And young people? People always bang on fondly about ‘the young people being the future of the party’ as though this was a revelation. But – let’s be honest – few of the people who attend Branch meetings have a clue how to relate to young activists, and I have met few young activists who were keen to attend Branch meetings. The County has a very enthusiastic and active ‘Young Labour’ group, and the CLP agreed to let them do their own virtual twittering thing. It was acknowledged that we need to listen to young people – they have a lot to teach us – but I think we were more frightened about scaring them off than about appropriating new ideas.

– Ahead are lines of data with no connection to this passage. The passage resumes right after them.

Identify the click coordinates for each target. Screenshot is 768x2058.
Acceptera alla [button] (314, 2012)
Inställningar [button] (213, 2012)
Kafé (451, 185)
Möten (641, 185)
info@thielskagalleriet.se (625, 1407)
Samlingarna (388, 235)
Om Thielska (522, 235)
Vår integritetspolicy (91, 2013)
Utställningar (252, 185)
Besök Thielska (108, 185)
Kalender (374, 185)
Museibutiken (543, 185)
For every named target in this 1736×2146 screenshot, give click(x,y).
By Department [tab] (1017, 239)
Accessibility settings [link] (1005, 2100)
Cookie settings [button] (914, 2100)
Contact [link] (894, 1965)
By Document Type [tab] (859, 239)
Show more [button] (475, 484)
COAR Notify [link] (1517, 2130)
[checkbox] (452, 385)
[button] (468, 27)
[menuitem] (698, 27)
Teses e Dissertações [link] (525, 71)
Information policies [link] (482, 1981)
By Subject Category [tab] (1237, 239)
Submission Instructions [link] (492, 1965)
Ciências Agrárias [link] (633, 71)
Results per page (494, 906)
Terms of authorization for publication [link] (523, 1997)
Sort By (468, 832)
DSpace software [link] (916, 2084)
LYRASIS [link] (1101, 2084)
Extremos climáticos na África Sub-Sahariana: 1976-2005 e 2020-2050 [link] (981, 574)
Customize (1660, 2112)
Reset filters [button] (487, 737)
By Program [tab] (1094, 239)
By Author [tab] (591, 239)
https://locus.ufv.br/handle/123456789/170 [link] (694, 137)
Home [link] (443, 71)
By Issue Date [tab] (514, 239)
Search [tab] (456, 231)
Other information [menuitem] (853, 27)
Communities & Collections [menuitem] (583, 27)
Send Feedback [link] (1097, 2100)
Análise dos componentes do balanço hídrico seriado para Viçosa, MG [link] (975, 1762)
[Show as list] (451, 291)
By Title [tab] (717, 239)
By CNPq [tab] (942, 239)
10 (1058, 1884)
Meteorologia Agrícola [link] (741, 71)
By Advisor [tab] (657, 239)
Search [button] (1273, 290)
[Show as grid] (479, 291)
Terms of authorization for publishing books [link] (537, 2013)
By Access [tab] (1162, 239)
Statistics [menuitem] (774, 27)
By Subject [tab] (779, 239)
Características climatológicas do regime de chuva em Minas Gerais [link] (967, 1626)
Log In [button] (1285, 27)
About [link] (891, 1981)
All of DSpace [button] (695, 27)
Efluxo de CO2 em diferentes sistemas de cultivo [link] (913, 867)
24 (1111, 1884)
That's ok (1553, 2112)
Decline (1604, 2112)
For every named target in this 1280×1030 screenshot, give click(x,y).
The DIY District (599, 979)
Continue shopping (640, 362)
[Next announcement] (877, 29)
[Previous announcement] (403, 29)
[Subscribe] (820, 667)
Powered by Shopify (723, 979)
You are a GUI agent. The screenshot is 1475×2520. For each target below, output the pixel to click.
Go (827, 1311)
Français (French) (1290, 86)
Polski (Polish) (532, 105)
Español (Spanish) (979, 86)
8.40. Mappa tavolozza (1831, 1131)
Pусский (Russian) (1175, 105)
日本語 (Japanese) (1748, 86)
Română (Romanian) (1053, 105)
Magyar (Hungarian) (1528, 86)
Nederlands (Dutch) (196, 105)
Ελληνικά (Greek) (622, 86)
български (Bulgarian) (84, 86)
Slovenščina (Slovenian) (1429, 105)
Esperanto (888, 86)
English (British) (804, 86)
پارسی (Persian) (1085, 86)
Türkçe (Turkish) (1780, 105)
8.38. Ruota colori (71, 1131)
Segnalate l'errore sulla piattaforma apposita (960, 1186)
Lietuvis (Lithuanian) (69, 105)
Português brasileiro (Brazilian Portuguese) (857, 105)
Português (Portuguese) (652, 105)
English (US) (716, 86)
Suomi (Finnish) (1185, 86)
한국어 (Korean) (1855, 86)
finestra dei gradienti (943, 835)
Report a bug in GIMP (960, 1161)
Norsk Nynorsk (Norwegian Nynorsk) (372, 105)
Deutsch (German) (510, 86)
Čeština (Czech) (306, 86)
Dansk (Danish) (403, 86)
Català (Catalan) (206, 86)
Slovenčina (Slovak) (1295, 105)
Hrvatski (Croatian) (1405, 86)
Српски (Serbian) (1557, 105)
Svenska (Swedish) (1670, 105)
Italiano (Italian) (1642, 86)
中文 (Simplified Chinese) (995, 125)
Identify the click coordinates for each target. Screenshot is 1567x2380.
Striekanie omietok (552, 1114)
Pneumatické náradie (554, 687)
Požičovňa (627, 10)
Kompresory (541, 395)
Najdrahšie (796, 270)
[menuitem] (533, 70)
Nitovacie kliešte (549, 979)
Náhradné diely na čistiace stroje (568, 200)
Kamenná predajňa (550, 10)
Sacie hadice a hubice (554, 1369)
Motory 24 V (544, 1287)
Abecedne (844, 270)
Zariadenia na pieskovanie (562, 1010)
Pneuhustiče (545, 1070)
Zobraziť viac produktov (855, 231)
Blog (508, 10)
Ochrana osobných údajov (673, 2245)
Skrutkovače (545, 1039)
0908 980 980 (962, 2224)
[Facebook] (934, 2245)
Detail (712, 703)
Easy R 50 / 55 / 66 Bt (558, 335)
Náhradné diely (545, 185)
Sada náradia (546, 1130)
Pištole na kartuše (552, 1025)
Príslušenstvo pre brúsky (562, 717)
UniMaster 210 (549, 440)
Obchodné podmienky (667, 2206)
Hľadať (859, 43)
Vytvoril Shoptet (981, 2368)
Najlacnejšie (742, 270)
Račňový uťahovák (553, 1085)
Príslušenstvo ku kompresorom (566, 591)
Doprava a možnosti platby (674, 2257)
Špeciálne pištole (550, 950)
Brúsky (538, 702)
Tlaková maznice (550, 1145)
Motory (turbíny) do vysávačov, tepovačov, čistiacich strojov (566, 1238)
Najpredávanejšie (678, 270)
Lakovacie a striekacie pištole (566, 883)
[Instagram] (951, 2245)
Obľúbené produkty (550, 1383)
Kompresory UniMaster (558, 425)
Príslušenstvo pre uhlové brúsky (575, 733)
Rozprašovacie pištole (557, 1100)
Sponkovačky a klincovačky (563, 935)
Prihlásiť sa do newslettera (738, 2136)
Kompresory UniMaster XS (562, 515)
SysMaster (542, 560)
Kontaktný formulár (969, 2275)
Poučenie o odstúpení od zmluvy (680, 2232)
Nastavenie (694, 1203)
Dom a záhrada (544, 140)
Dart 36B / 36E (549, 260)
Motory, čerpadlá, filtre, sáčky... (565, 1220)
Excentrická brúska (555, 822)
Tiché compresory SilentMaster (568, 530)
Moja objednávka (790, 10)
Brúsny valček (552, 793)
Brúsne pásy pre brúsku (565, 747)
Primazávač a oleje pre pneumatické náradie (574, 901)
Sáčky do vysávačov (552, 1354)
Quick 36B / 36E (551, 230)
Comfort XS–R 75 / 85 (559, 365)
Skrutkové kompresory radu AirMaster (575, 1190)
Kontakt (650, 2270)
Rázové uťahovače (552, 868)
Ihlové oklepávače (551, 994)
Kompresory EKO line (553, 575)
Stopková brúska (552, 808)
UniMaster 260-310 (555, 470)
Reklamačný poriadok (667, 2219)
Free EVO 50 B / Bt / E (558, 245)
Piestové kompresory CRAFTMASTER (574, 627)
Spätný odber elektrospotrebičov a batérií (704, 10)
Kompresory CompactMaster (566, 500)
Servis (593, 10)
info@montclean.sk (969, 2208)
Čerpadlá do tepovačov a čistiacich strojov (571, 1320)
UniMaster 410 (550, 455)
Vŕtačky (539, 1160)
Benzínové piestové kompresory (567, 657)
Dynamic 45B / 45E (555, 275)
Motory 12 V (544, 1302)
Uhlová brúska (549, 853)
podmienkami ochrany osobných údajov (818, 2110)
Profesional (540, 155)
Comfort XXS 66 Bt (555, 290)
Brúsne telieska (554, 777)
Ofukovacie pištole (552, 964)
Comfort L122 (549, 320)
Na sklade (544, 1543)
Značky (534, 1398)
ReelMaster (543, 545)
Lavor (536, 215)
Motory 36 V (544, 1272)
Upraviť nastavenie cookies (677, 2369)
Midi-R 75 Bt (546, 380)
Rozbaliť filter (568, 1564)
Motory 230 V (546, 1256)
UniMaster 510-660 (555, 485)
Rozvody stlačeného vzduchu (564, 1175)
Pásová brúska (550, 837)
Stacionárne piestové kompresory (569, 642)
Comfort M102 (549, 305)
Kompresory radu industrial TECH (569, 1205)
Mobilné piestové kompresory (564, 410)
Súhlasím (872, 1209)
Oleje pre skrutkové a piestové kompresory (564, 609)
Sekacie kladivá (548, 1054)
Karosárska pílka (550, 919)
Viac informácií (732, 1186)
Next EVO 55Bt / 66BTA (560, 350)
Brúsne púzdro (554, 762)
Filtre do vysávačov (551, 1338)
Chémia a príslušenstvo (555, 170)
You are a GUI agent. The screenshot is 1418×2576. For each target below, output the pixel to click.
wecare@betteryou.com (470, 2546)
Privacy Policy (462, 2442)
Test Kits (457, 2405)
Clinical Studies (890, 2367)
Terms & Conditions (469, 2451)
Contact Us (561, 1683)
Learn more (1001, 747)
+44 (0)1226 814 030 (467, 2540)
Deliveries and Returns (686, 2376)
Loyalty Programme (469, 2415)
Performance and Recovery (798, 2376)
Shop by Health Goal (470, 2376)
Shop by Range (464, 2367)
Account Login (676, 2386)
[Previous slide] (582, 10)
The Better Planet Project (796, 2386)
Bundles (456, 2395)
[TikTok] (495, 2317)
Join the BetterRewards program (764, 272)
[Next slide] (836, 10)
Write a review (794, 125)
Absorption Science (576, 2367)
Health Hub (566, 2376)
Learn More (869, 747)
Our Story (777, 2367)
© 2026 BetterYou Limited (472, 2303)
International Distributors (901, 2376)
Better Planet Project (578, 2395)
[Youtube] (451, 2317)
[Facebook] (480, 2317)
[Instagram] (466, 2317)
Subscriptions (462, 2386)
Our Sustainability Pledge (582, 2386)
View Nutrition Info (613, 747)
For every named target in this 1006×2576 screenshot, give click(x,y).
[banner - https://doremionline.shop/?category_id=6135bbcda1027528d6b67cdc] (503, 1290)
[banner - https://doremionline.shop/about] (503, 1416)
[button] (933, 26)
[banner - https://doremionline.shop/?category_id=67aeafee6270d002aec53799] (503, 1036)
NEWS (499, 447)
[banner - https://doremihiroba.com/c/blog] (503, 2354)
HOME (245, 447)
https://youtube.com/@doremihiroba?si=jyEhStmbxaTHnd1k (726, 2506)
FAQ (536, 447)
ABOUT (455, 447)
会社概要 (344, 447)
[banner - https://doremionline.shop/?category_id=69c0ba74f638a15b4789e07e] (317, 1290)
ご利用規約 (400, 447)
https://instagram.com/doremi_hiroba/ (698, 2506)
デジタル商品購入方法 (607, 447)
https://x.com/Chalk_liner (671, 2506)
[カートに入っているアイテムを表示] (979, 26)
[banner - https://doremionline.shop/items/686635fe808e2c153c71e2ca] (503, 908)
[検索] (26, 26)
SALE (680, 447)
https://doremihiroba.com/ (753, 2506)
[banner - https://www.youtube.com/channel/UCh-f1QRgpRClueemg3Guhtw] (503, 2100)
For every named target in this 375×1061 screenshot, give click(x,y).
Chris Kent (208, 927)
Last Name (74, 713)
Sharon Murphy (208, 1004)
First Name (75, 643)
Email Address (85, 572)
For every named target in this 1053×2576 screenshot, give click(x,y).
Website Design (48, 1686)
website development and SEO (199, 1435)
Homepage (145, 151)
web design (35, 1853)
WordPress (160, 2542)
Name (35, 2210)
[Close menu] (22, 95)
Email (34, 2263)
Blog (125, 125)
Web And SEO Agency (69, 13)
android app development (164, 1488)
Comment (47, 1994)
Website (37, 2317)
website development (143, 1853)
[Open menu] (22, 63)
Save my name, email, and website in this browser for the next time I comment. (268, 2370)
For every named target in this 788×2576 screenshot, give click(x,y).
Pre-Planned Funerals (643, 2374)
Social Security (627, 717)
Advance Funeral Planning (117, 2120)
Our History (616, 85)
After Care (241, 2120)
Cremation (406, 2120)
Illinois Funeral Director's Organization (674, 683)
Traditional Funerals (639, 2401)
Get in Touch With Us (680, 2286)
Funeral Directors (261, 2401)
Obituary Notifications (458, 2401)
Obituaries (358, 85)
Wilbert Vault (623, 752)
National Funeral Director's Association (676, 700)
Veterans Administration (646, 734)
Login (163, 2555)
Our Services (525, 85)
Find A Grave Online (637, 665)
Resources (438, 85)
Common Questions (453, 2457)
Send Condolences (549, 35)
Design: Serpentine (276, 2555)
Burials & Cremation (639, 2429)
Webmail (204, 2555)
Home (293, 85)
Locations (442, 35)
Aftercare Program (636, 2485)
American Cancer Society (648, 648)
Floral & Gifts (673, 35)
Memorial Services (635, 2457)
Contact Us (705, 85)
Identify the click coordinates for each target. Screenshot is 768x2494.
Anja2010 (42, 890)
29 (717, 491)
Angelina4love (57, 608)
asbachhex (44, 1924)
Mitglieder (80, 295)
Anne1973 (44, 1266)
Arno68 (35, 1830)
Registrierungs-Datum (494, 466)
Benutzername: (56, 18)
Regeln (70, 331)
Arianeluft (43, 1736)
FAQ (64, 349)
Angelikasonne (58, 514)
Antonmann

In the meantime, it was accepted that ‘young people’ for many branches meant people in their 30s and 40s … and perhaps both the Branches and the CLP needed to sit down and consider how we might go about attracting them.
Once More Unto the Branch
As one of the people who collected the data which informed the Review, what most impressed me was the kindness of the members, and their preparedness to do what was necessary to win the next election. We are sometimes sold this vision of a local Branch as a group of aged curmudgeons who yearn for the days (and ways) of Harold Wilson. Well, if there are any, I didn’t meet them. What I met was a people – aged though they might have been – who were intensely loyal to Labour, and still keen to campaign within their capabilities. And as we talked, it was from THEM that the concept evolved of the debating, acting, campaigning, growing Branch-based party I have outlined above.
They were VERY prepared to move towards this model, the CLP validated the concept, and now we just have to make sure that the intention doesn’t fizzle out, and that we do what we intend.
And I suspect that the success of the Party at the next election will depend, likewise, on hundreds of Branch Parties, all over the country, setting about renewing themselves, and campaigning at local level.
Because THAT would at least be a start towards re-establishing Labour connection with its core working-class membership.